Cette faille devient d’autant plus préoccupante que les événements climatiques extrêmes ne peuvent plus être considérés comme des accidents rares. Les incendies, les inondations, les tempêtes, les sécheresses et les vagues de chaleur affectent déjà l’organisation du travail. Des chantiers sont interrompus, des commerces fermés, des exploitations agricoles dévastées, des transports suspendus et des territoires touristiques partiellement rendus inaccessibles.

Notre droit social demeure pourtant largement construit autour d’une distinction ancienne entre le fonctionnement normal de l’économie et la survenue exceptionnelle d’un sinistre. Or le dérèglement climatique brouille cette frontière. Ce qui était autrefois exceptionnel devient récurrent. Ce qui était ponctuel devient saisonnier. Ce qui pouvait être traité comme une anomalie menace désormais de structurer durablement l’activité économique de certains territoires. Dès lors, l’activité partielle ne peut plus seulement être pensée comme un outil temporaire mobilisé à la marge. Elle devient progressivement l’un des instruments par lesquels la société organise la répartition du coût du changement climatique. La question n’est donc plus seulement de savoir comment indemniser une entreprise pendant quelques jours.
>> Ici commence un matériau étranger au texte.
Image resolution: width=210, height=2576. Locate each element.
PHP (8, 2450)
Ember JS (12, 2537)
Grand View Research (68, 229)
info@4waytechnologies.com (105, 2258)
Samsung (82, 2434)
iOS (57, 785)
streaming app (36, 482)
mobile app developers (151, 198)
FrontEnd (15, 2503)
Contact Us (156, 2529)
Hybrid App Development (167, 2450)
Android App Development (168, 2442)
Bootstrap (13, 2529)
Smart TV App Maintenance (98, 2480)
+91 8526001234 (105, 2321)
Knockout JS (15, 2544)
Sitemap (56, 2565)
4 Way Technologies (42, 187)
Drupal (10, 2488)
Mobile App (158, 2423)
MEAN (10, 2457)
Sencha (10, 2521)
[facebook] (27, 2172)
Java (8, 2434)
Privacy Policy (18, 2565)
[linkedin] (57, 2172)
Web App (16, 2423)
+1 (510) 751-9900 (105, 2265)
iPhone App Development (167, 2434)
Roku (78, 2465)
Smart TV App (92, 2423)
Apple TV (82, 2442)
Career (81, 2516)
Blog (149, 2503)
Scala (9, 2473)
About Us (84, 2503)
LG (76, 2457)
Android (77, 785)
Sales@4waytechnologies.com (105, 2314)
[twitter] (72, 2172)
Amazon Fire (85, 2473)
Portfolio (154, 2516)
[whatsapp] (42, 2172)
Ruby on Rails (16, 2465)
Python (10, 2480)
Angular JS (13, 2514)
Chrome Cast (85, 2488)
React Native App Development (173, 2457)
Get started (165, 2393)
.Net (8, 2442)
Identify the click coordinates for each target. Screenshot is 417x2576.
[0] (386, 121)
Elle est de déterminer qui doit payer lorsqu’un territoire entier devient temporairement inhabitable ou économiquement inaccessible.

Faire du risque climatique un risque commun

Aujourd’hui, une partie importante de ce coût est transférée vers les salariés. Cette situation n’est ni équitable ni soutenable. Un véritable régime d’activité partielle pour catastrophe climatique pourrait garantir le maintien intégral du salaire net lorsque l’arrêt de l’activité résulte d’une décision administrative, d’une évacuation, d’un sinistre majeur ou d’une impossibilité d’accès directement liée à un événement climatique.
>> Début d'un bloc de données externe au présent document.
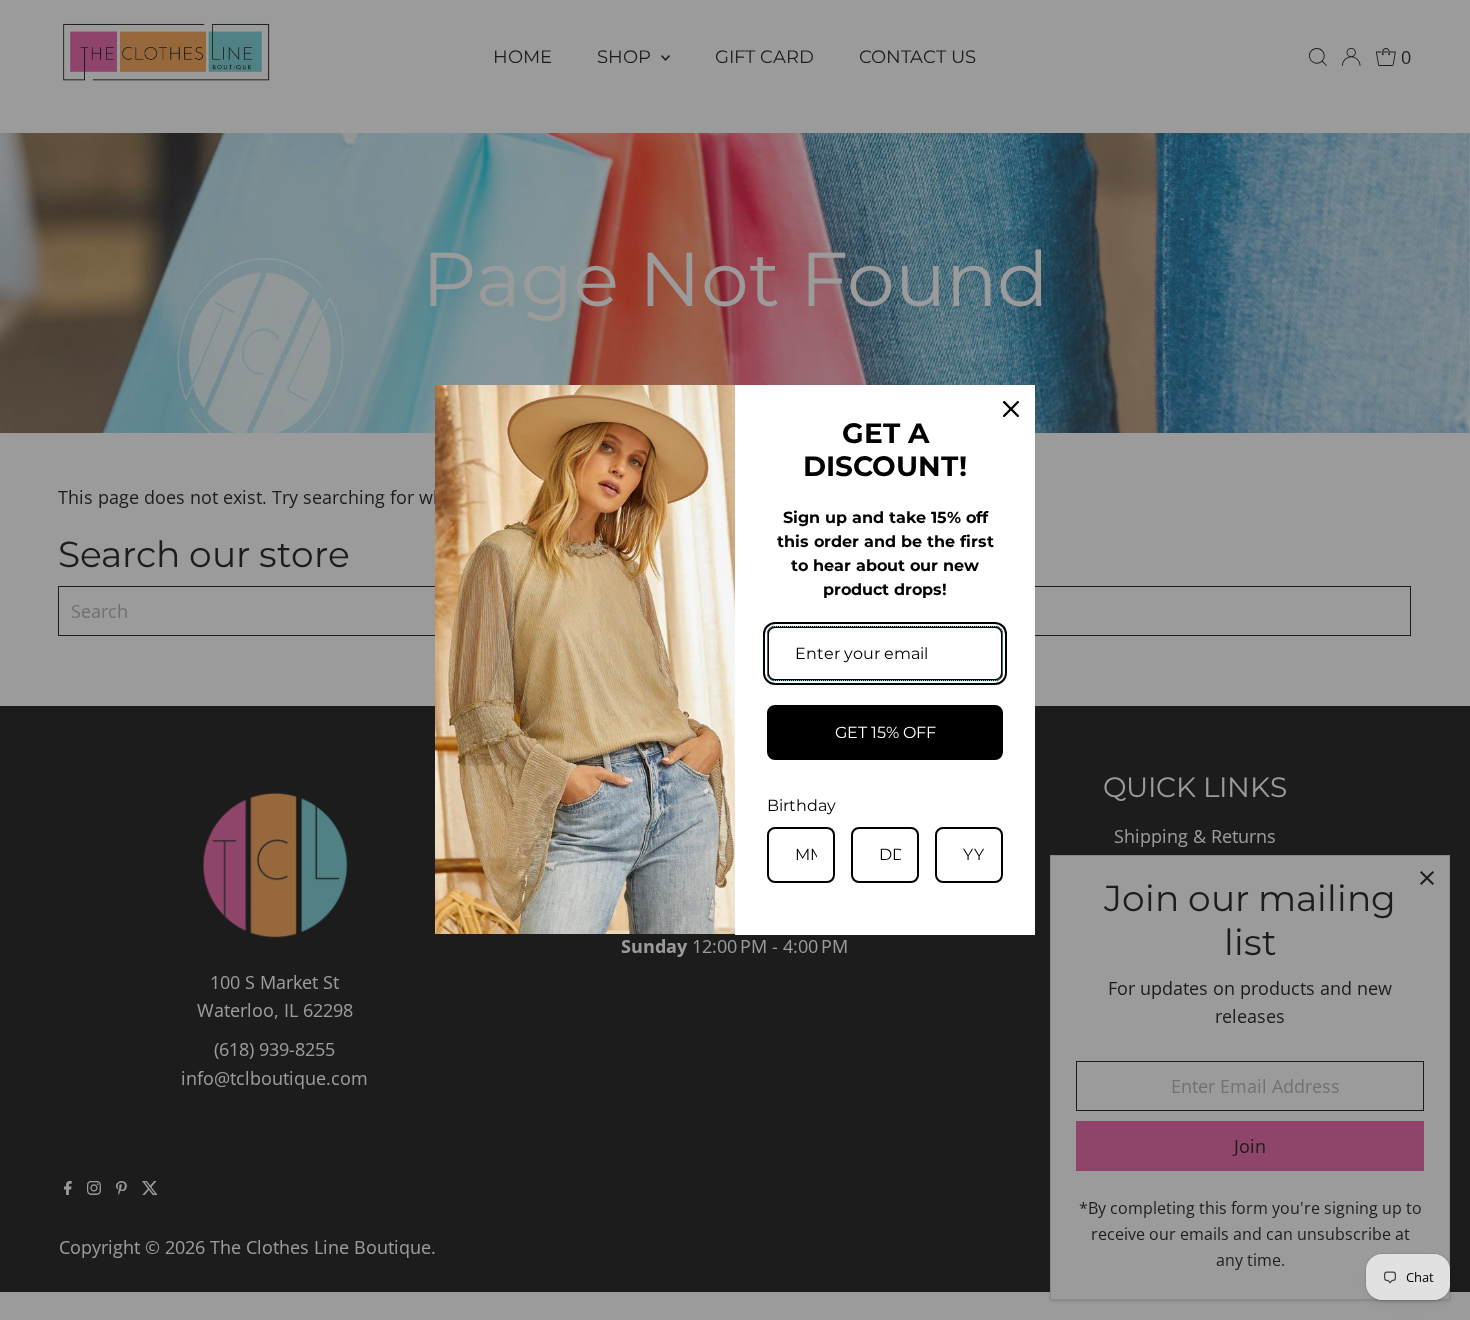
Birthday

Infographie protection sociale face au changement climatique

Le surcoût ne devrait pas être supporté par les petites entreprises, déjà frappées par la perte de leur activité. Il devrait relever de la solidarité nationale, éventuellement complétée par une contribution accrue des secteurs qui participent le plus fortement au dérèglement climatique. Une telle réforme imposerait naturellement des critères précis afin d’éviter les abus. Mais elle permettrait de reconnaître une réalité désormais incontestable : le changement climatique n’est pas seulement un risque écologique. Il est aussi un risque économique, professionnel et social.
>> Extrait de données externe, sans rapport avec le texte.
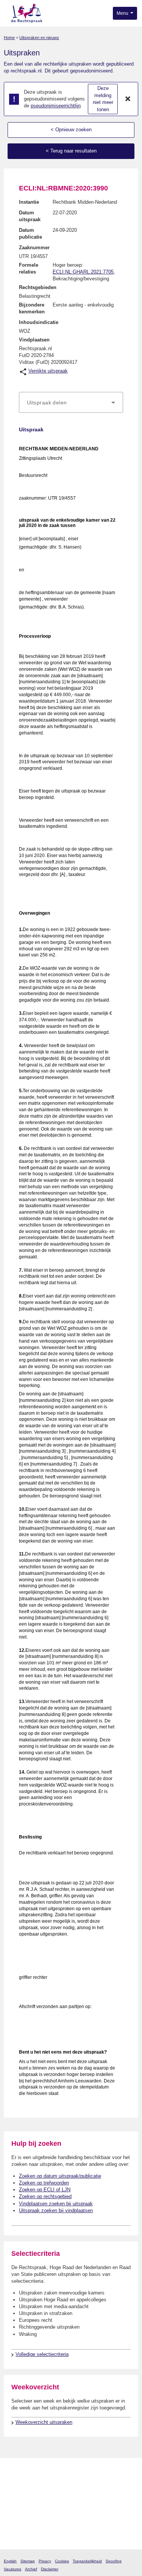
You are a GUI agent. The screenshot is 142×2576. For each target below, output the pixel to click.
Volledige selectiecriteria (42, 2354)
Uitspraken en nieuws (39, 37)
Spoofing (114, 2561)
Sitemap (27, 2561)
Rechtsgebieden (37, 287)
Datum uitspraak (30, 216)
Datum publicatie (30, 233)
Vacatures (12, 2569)
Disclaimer (49, 2569)
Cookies (62, 2561)
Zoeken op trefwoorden (44, 2183)
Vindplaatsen (34, 340)
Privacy (45, 2561)
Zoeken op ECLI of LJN (44, 2189)
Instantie (29, 202)
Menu (123, 13)
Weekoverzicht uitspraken (44, 2422)
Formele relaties (28, 268)
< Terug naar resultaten (71, 151)
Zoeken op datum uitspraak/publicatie (60, 2176)
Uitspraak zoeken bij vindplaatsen (56, 2210)
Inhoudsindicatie (38, 322)
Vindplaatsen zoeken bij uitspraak (56, 2203)
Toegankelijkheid (87, 2561)
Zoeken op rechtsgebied (45, 2196)
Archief (31, 2569)
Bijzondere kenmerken (32, 308)
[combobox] (71, 402)
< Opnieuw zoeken (71, 129)
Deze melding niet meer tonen (103, 98)
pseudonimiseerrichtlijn (56, 106)
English (10, 2561)
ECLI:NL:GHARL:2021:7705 (83, 272)
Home (9, 37)
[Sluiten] (128, 99)
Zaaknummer (34, 247)
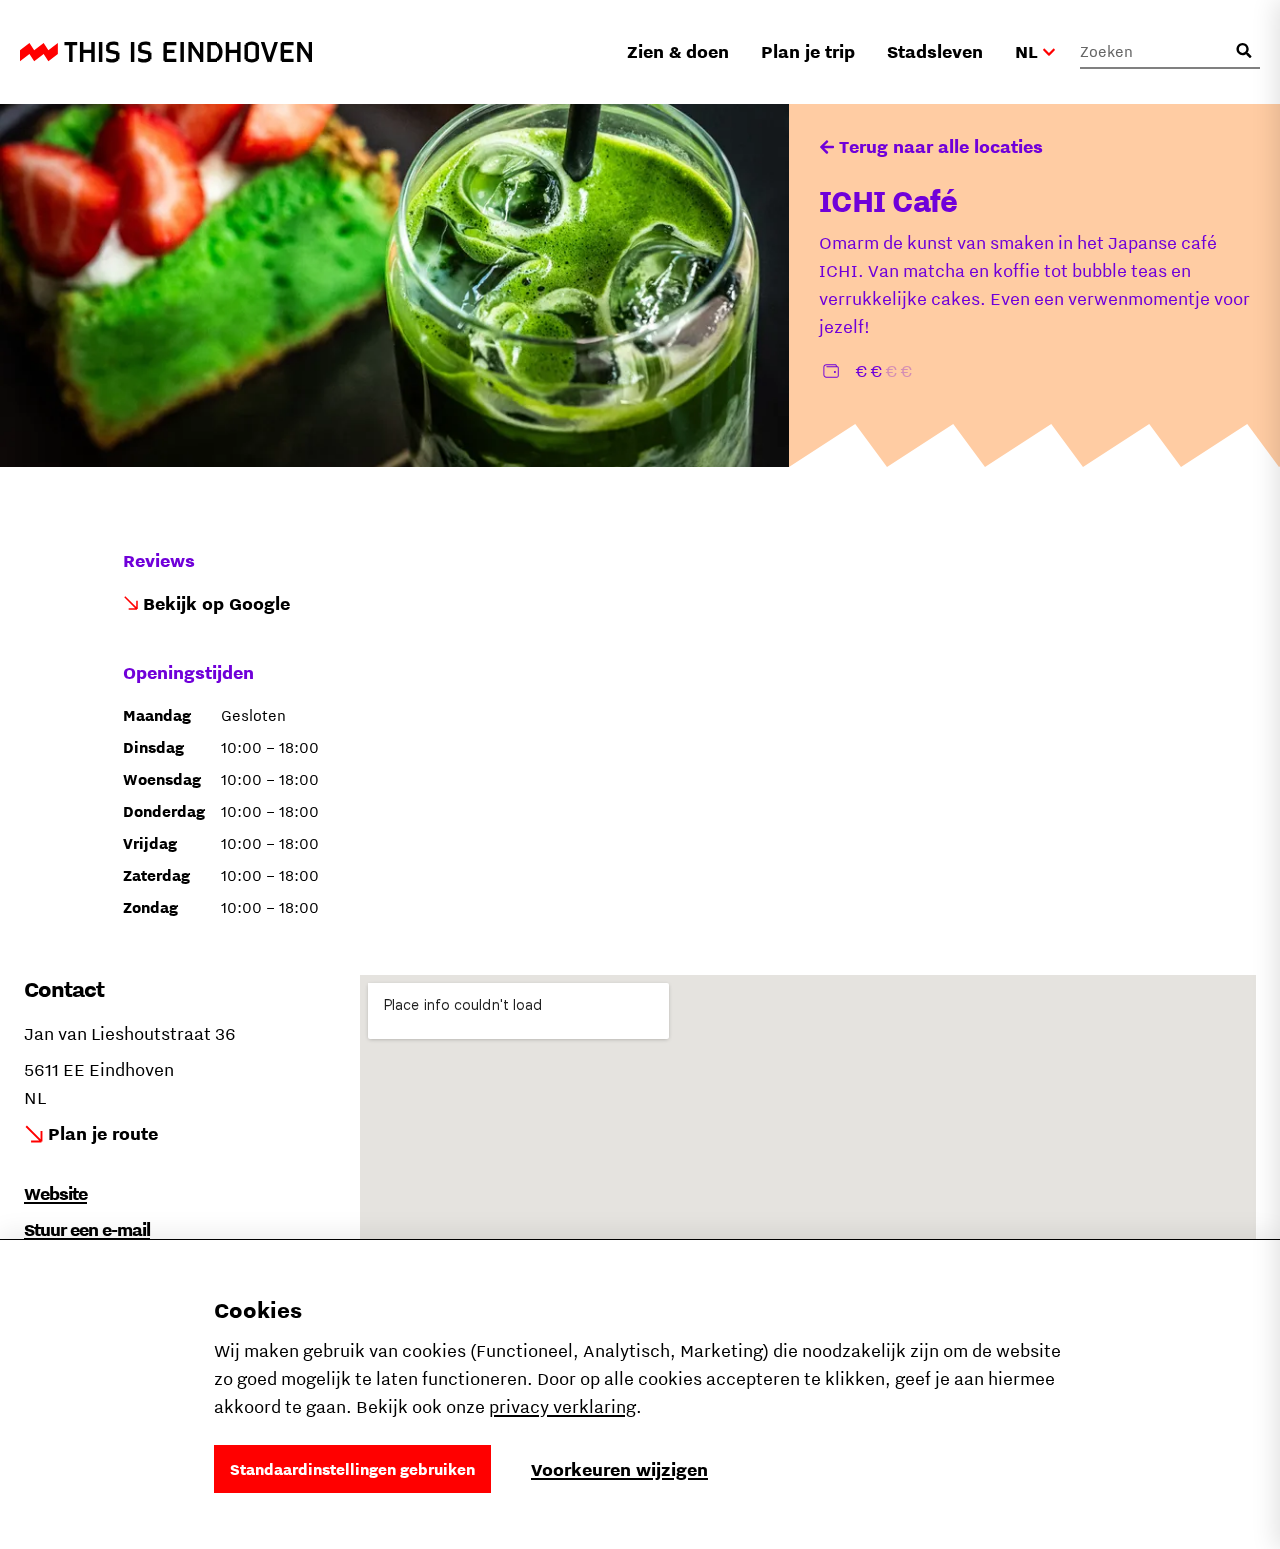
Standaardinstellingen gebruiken (352, 1469)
Notre système de protection sociale est né de la volonté de mutualiser les risques que les individus ne pouvaient affronter seuls : la maladie, le chômage, les accidents du travail ou la vieillesse. Il doit aujourd’hui intégrer le risque climatique avec la même ambition. À défaut, chaque nouvel incendie, chaque inondation et chaque vague de chaleur approfondiront les inégalités. Les entreprises les plus solides survivront. Les salariés les mieux rémunérés absorberont la perte. Les autres paieront avec leur salaire, leurs congés ou leur emploi.

Adapter notre protection sociale au climat ne consiste donc pas à ajouter un dispositif technique de plus. Il s’agit de répondre à une question profondément politique : voulons-nous faire du dérèglement climatique une charge individuelle, abandonnée à ceux qui le subissent, ou un risque collectif pris en charge par la solidarité nationale ?

(Photo DR – CC)

Notes :
 (1) Code du travail, article L. 3141-16 relatif à la fixation et à la modification des dates de départ en congé.
 (2) Code du travail, article L. 5122-1 concernant la mise en œuvre du dispositif d’activité partielle.
 (3) Ministère du Travail, dispositif de l’activité partielle en cas de circonstances exceptionnelles.
 https://travail-emploi.gouv.fr/emploi-et-insertion/activite-partielle.
 (4) Service-Public.fr, indemnisation des salariés en activité partielle.